公表即炎上、教育データ利活用ロードマップとは、そもそもなにか

そもそも教育データ利活用ロードマップの理解自体が難しいものである。

官僚ですら「読んだが、よくわからない」という感想を持つ者も少なくない。

本稿のメインテーマは教育データ利活用ロードマップの炎上の要因を検証していくことにあるが、最初にこのロードマップ自体が3つの意味で「難しい」文書だということを説明しておく必要がある。

(1)教育データ利活用ロードマップ自体の内容が、難しい
(2)教育データ利活用ロードマップの目的、誰に何のために書かれたものかも、難しい
(3)教育データ利活用ロードマップが発表されるまでの経緯=ここまでのあらすじ、をわかってないと理解が難しい(わかっていても難しい)

(1)教育データ利活用ロードマップ自体の内容が難しい

教育データ利活用ロードマップのp.1に最初に示されるのが、図表1である。

これを見て「わかる」と思う読者より「難しそう」と思う読者の方が多いのではないだろうか。

官僚アート(ポンチ絵)の極北ともいえる精緻な図に、PDS(Personal Data Store)、アーキテクチャ、EdTech、公教育データプラットフォームなど、日本の大人の多くが見慣れない用語(私もPDSは初めて見た)がちりばめられている53ページにもわたるスライドのすべてを理解できる大人は、ICT業界はともかくそれ以外の業界には多くはないと思われる。

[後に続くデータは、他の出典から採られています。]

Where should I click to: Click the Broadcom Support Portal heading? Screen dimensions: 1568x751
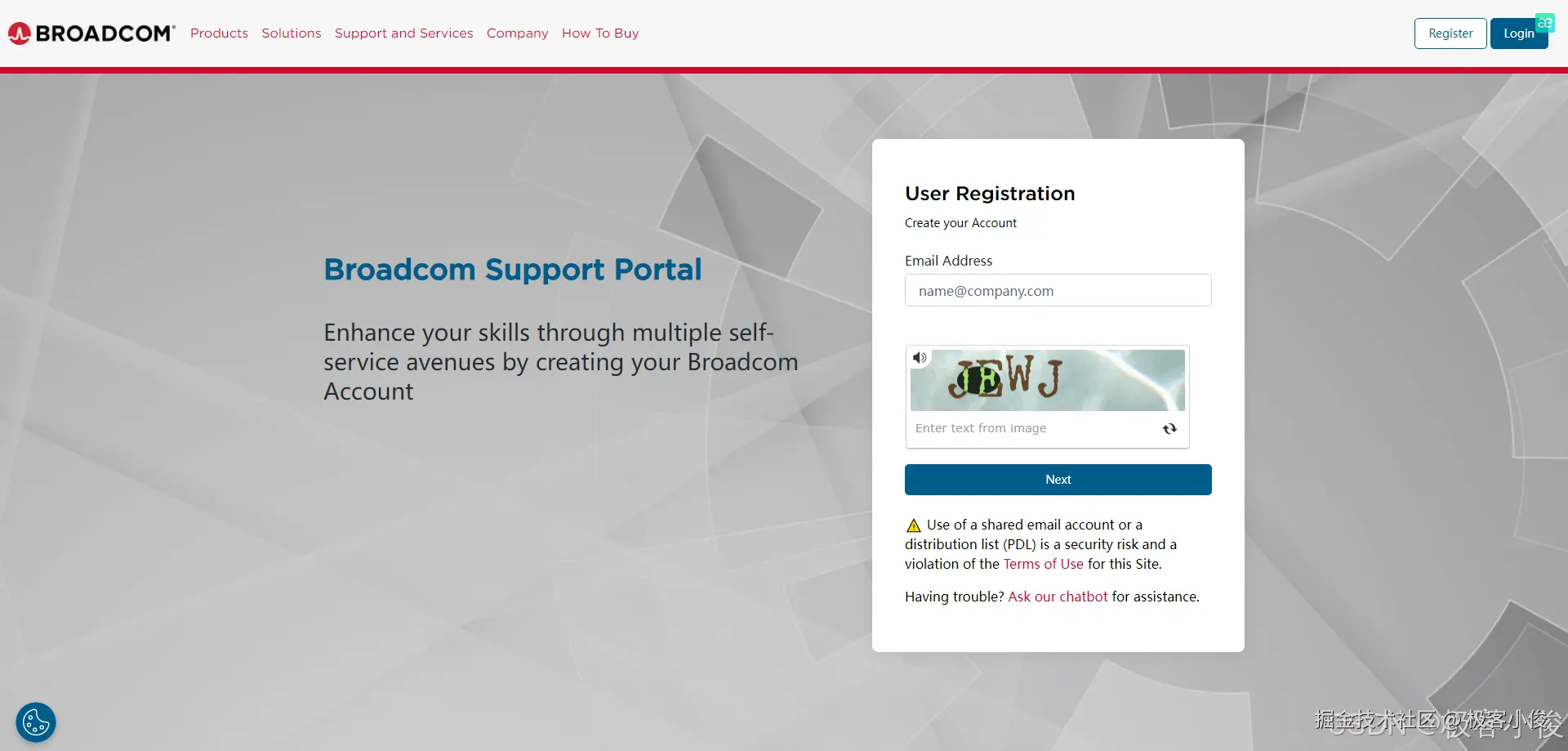click(512, 270)
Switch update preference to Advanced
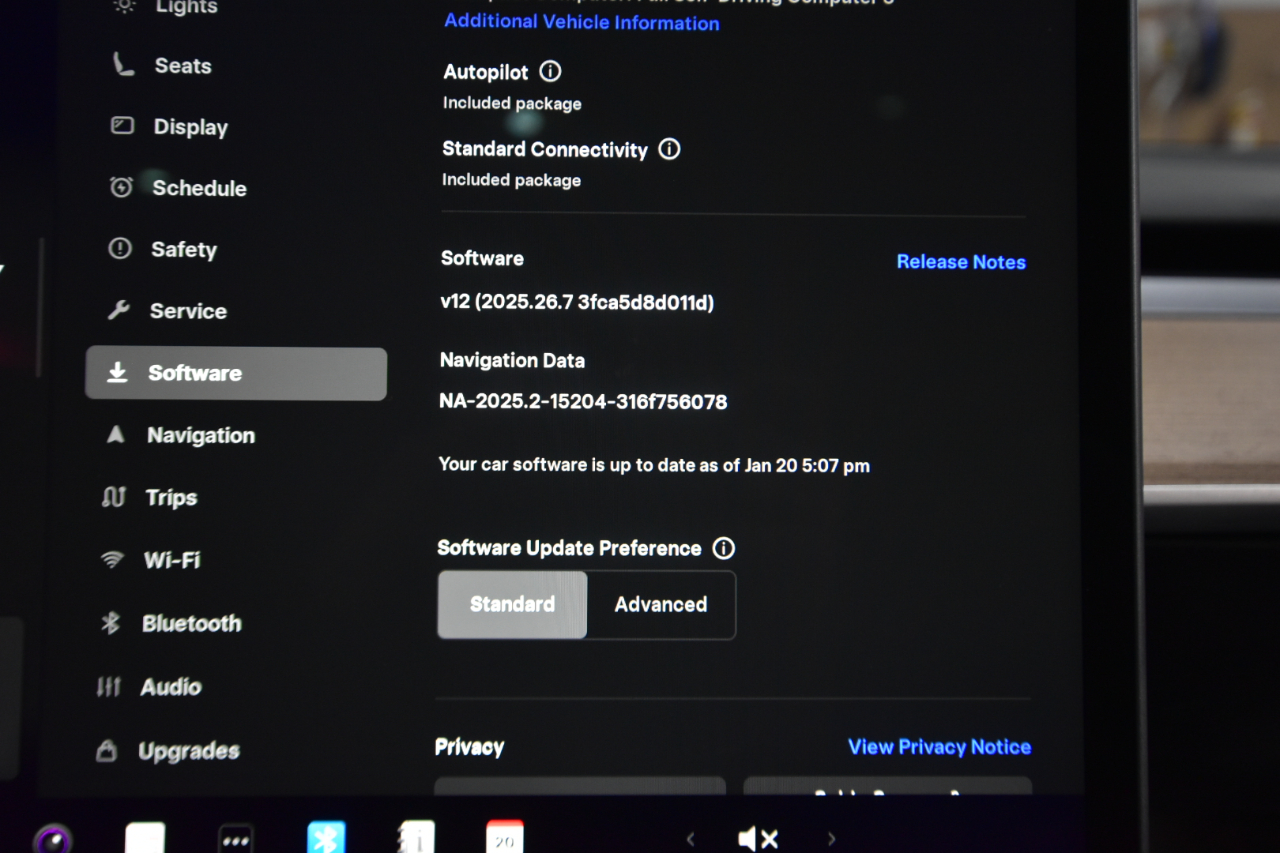Image resolution: width=1280 pixels, height=853 pixels. tap(660, 604)
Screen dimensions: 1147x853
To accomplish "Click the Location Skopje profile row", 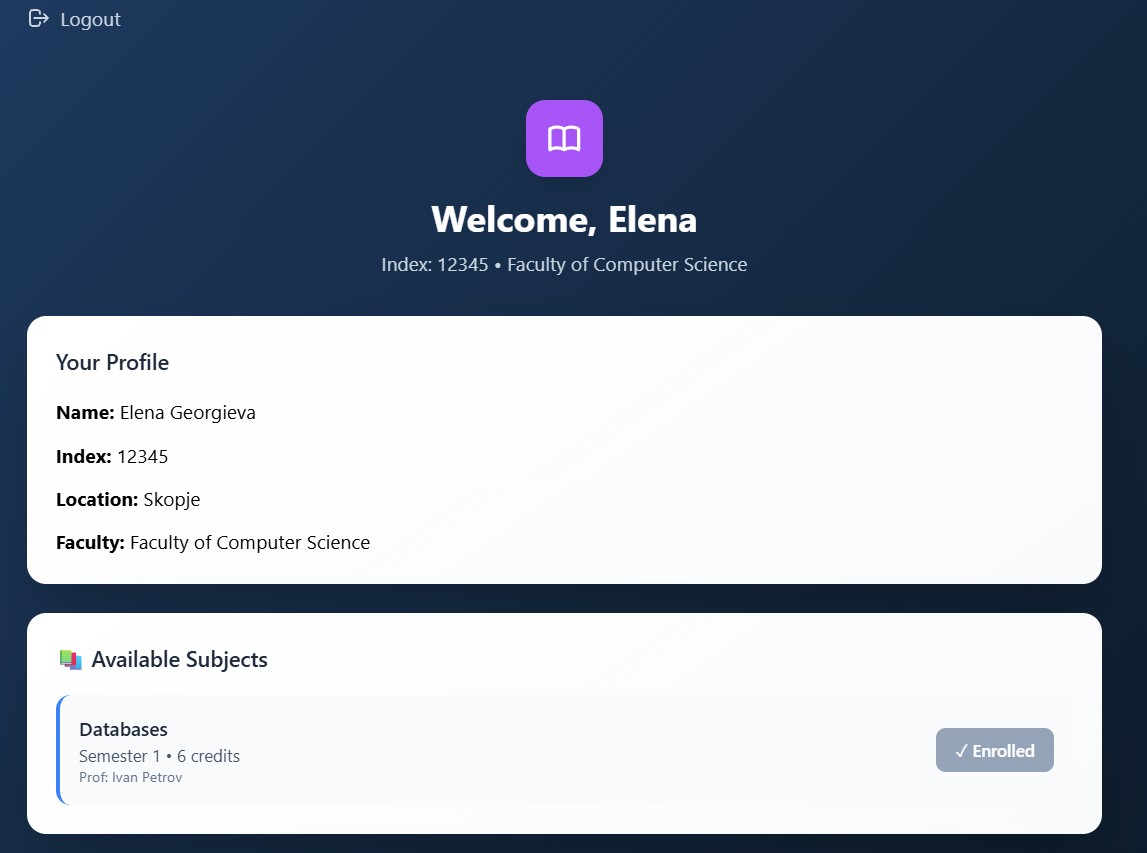I will click(128, 500).
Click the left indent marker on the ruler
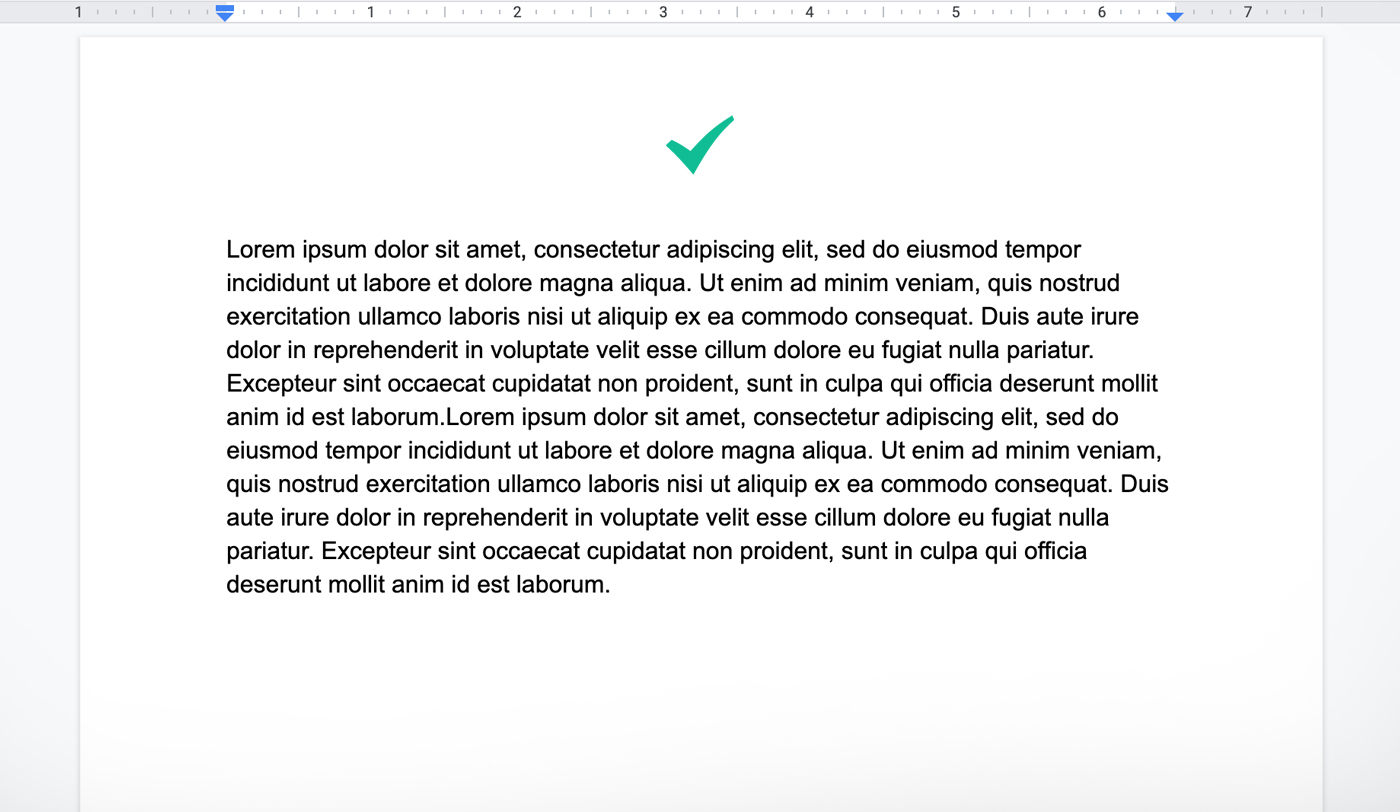Viewport: 1400px width, 812px height. (224, 17)
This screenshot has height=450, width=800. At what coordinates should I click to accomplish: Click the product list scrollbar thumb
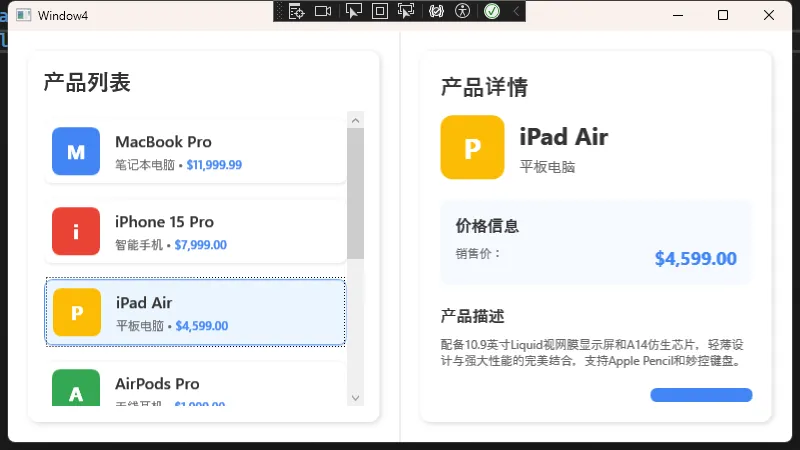pos(355,192)
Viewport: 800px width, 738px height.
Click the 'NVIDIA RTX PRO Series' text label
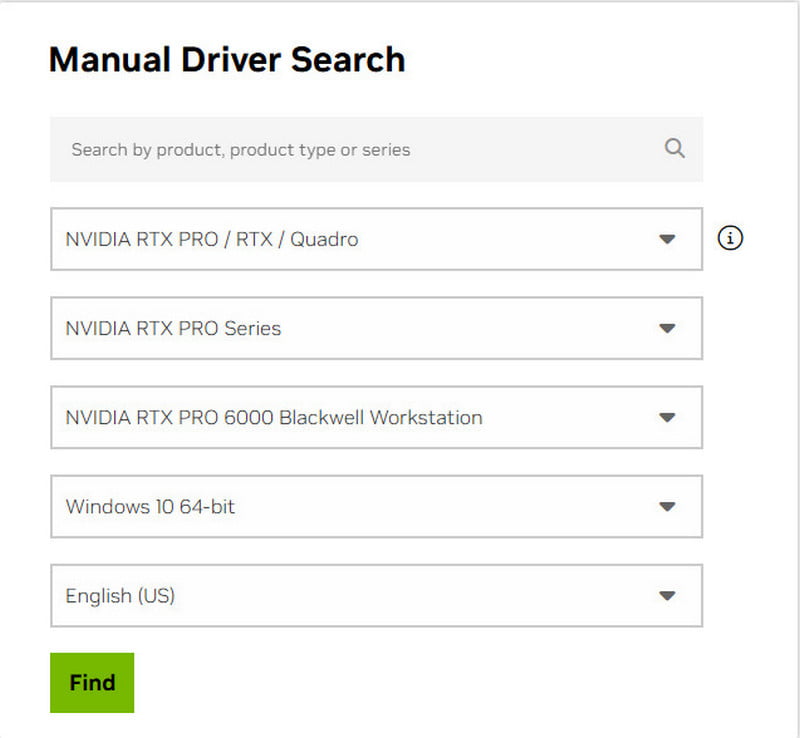(x=173, y=328)
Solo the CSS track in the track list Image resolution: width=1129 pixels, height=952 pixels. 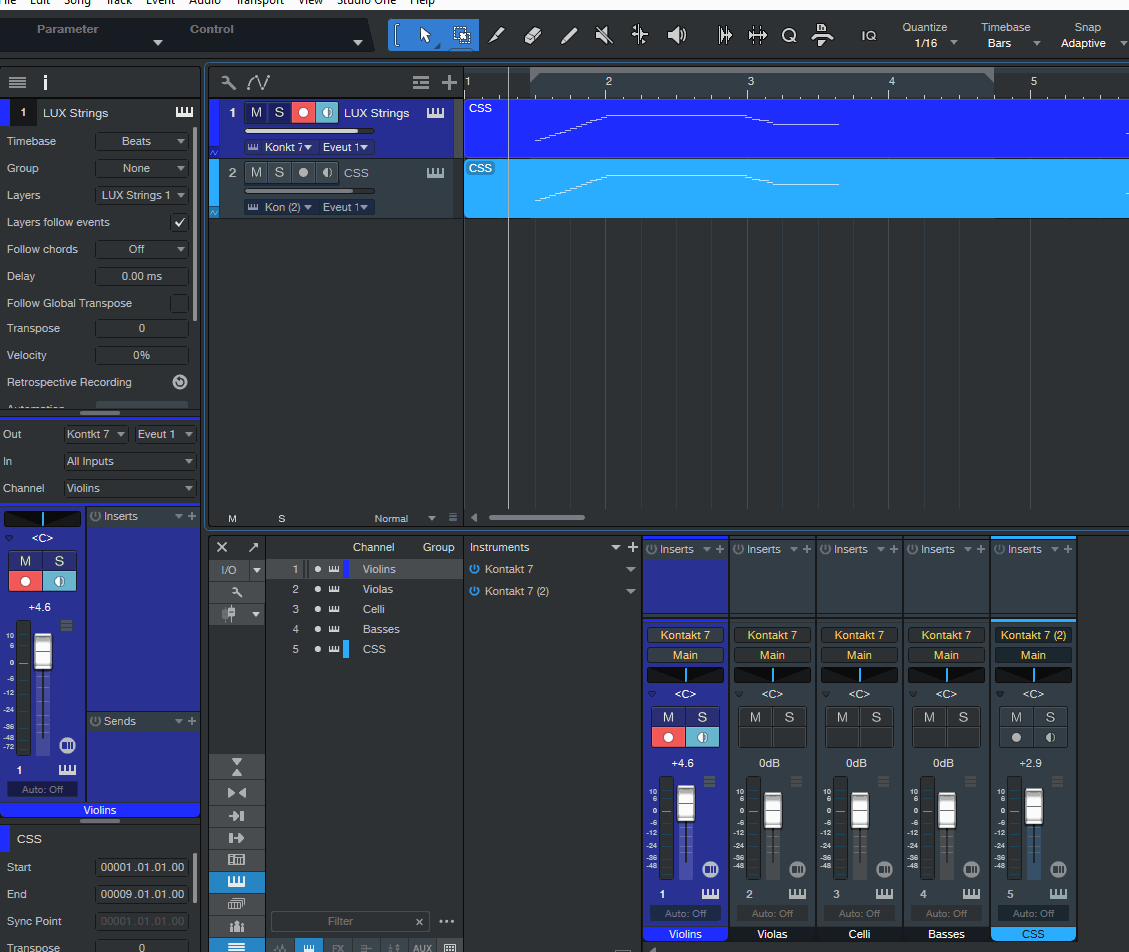279,173
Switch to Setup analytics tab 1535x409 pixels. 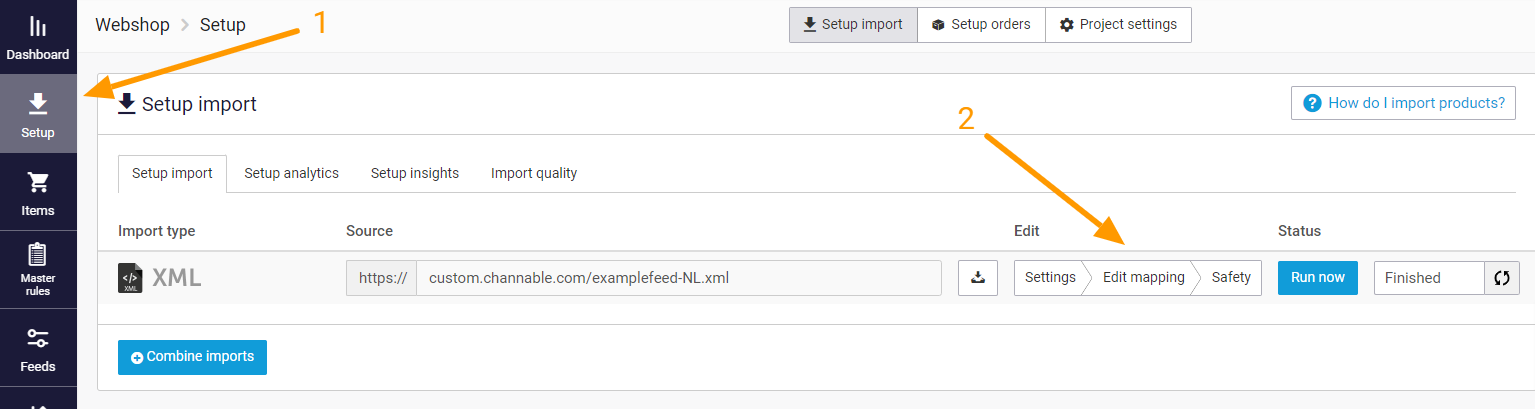pos(292,173)
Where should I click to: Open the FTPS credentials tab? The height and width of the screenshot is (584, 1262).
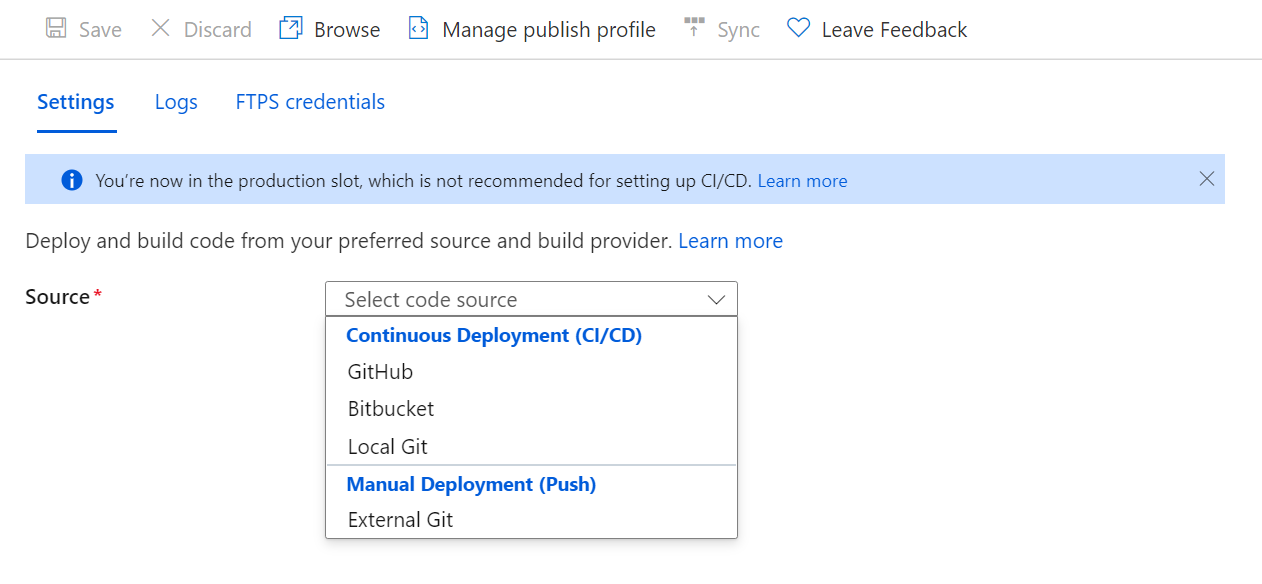point(310,102)
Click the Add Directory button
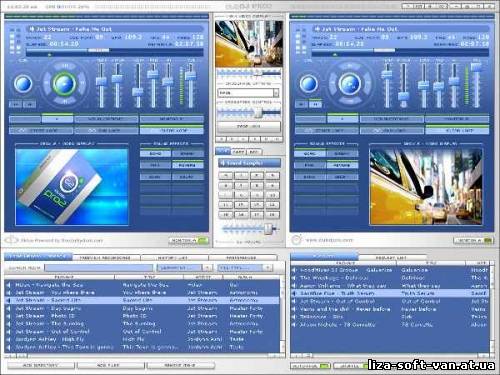Screen dimensions: 500x375 coord(41,366)
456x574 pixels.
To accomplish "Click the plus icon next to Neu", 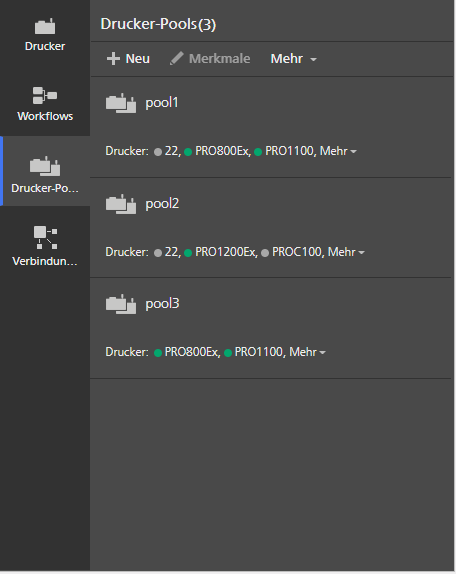I will click(113, 59).
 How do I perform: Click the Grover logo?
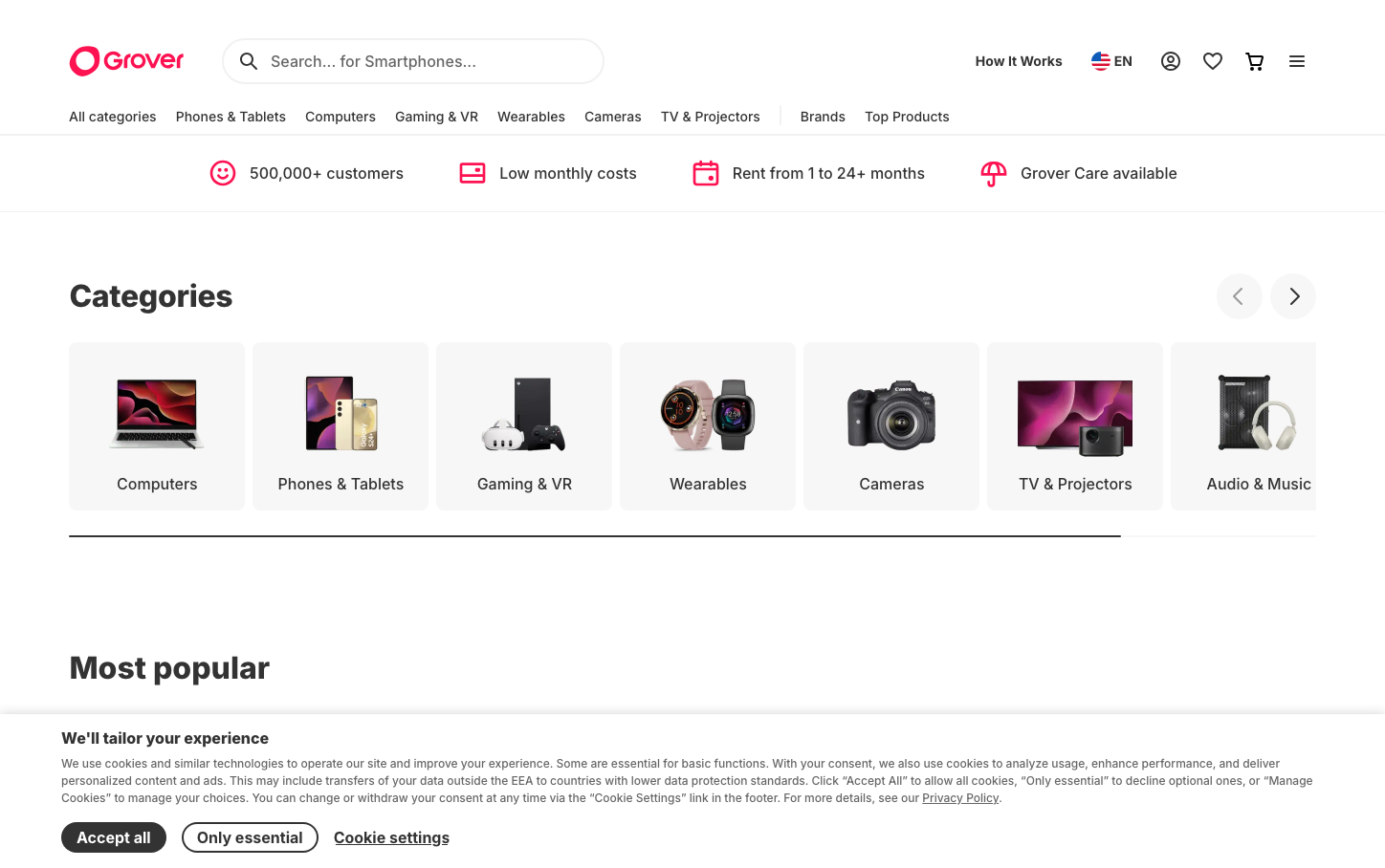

これを「読んで、わかる」と言えるためには、デジタル政策、個人情報保護政策と教育政策にわたる知識と最先端の動向理解が必要な“ハイコンテクスト”な文書なのである。

動き出す前の基本設計にすぎない

解説編は、体力があれば第2弾記事として発信するかもしれないが、私は一介の教育政策・こども政策の研究者にすぎないので、デジタル庁やICT界隈からわかりやすい解説資料・解説動画などが、“ガチ勢”以外の人々に向けて発信されることを願っている。

詳細は後述するが、教育データ利活用ロードマップ自体は、まだ具体的な施策として動き出しているものではなく、動き出す前に、教育データの全体像をマッピングし、雑多な教育データにルールを作っていく基本設計を示すことにその意義が見いだせる。